■ Text ■
Science Journalism

Sleep and emotion processing in childhood – a brief literature screening

Text: Fabienne Sunier, Salome Kurth

Early childhood is a period in which many fascinating changes in sleep are happening. For example, sleep is more and more known to play a role in the processing of emotions. Poor sleep in children can accompany symptomatics of emotional dysregulation, emotional problems or in extreme cases psychiatric disorders. But many fundamental questions still remain – because only a handful of studies investigated the sleep-emotion concept in childhood. 

We thus here briefly review the current state of research on sleep and emotion regulation in children and adolescents (0-18 years). We screened the database PubMed with keywords “sleep”, “emotion processing”, “children”, “babies” and “childhood” with the Boolean operator “AND” and “OR”. Seven studies were extracted with these search terms. 

These reports demonstrate that sleep restriction reduces positive emotion responses in toddlers (age 30-36 months)1, and that adequate sleep is important for social-emotional functioning in early childhood (age 40-48 months)2. Particularly daytime napping is relevant for positive emotions in toddlers (age 2-36 months)3. The value of daytime naps is also confirmed by Miller et al.4, showing that nap deprivation in toddlers (age 30-36 months) negatively affects self-regulation strategies. A neuroimaging (fMRI) study reports that conflict between parents affects infants’ brain response in sleep: the brain regions relevant to emotion and stress regulation react strongest to conflict (age 6-12 months)5. Also at school-age (8-12 years) sleep restriction can impair positive affective responses and emotion regulation6. This is also supported by an investigation with adolescents (age 15-19 years), where sleep deprivation decreased positive mood7.

Thus, our knowledge about sleep and emotion processing in children and adolescents is today still limited. The fundament of this science are experiments with acute sleep restriction and outcome measures of self-regulation or positive emotions. Overall, this science supports the concept that the duration and timing of sleep (bedtimes of day-time sleep as well as night-time sleep) are connected to emotion processing. Only a few studies of these have implemented actigraphy (movement sensors) to measure sleep, which remains to be intensified in the next steps.

■ Record set ■

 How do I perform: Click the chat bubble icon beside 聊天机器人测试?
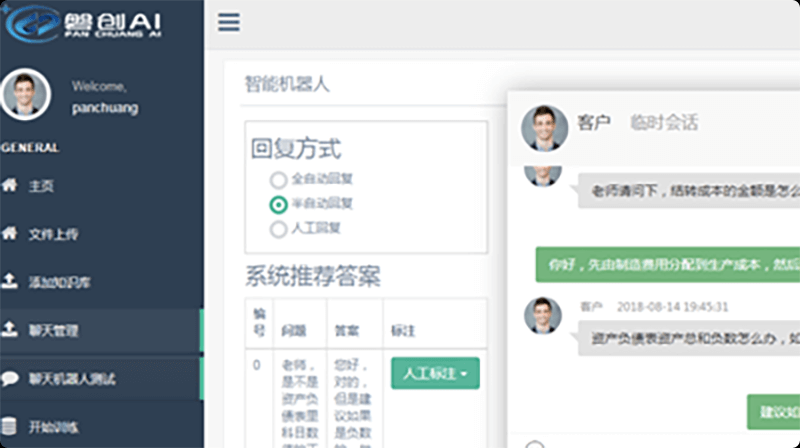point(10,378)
* * *
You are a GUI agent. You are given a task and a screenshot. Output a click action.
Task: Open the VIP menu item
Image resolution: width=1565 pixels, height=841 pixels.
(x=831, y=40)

■ Required action ■
Continue the piece on sleep and emotion processing in childhood, shown above, picking up after its final sentence.

■ Written answer ■
Resources

  1. Berger, R. H., Miller, A. L., Seifer, R., Cares, S. R. & LeBourgeois, M. K. Acute sleep restriction effects on emotion responses in 30- to 36-month-old children. J Sleep Res 21, 235-246, doi:10.1111/j.1365-2869.2011.00962.x (2012).
  2. Schumacher, A. M. et al. Sleep Moderates the Association Between Response Inhibition and Self-Regulation in Early Childhood. J Clin Child Adolesc Psychol 46, 222-235, doi:10.1080/15374416.2016.1204921 (2017).
  3. Bacaro, V. et al. The Association between Diurnal Sleep Patterns and Emotions in Infants and Toddlers Attending Nursery. Brain Sci 10, doi:10.3390/brainsci10110891 (2020).
  4. Miller, A. L., Seifer, R., Crossin, R. & Lebourgeois, M. K. Toddler’s self-regulation strategies in a challenge context are nap-dependent. J Sleep Res 24, 279-287, doi:10.1111/jsr.12260 (2015).
  5. Graham, A. M., Fisher, P. A. & Pfeifer, J. H. What sleeping babies hear: a functional MRI study of interparental conflict and infants’ emotion processing. Psychol Sci 24, 782-789, doi:10.1177/0956797612458803 (2013).
  6. Vriend, J. L. et al. Manipulating sleep duration alters emotional functioning and cognitive performance in children. J Pediatr Psychol 38, 1058-1069, doi:10.1093/jpepsy/jst033 (2013).
  7. Lo, J. C., Ong, J. L., Leong, R. L., Gooley, J. J. & Chee, M. W. Cognitive Performance, Sleepiness, and Mood in Partially Sleep Deprived Adolescents: The Need for Sleep Study. Sleep 39, 687-698, doi:10.5665/sleep.5552 (2016).